Enhanced Spin-Orbit Torques and Magnetization Switching through Interface Engineering

TL;DR

This paper investigates the physics behind spin-orbit torques in heterostructures, proposing a new model that explains field-free magnetization switching through interface engineering and chemical potential gradients.

Contribution

It introduces a formula to evaluate perpendicular effective fields considering resistivity differences and interface effects, advancing understanding of spin-orbit torque mechanisms.

Findings

New torque mechanism may enable field-free switching.

Interface engineering influences spin current injection.
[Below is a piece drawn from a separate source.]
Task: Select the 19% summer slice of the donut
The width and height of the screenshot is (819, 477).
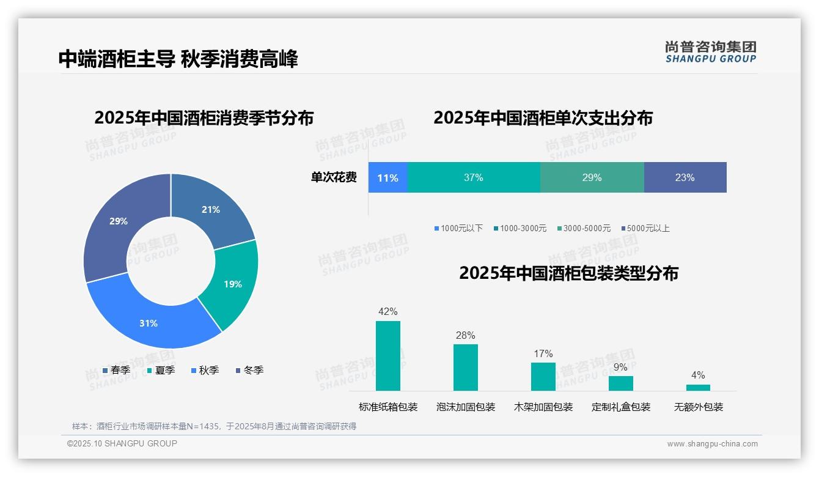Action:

Model aligns with experimental observations of switching.

Abstract

The origin of spin-orbit torques generated from the conversion of charge-to-spin currents is of considerable debate. Solid understanding of the physics behind is key to the development of current and voltage controlled switching dynamics in ultrathin heterostuctures. The field free switching observed recently (Phys. Rev. Lett. 120, 117703 (2018)) in a Pt/W/CoFeB structure has intensified such a debate. Here we derive a formula to evaluate a perpendicular effective field generated when the current flows through the heterostructure, considering the large resistivity difference between the two normal metal layers and the chemical potential gradient created at the interface. Together with recent X-ray photoelectron spectroscopy findings at the interface of a Pd/CoFeB structure, we conclude that a new torque generated may play a key role in the field free switching. The model and mechanism proposed agrees with previous reports on spin current injection and field free switching using different interface engineering methods.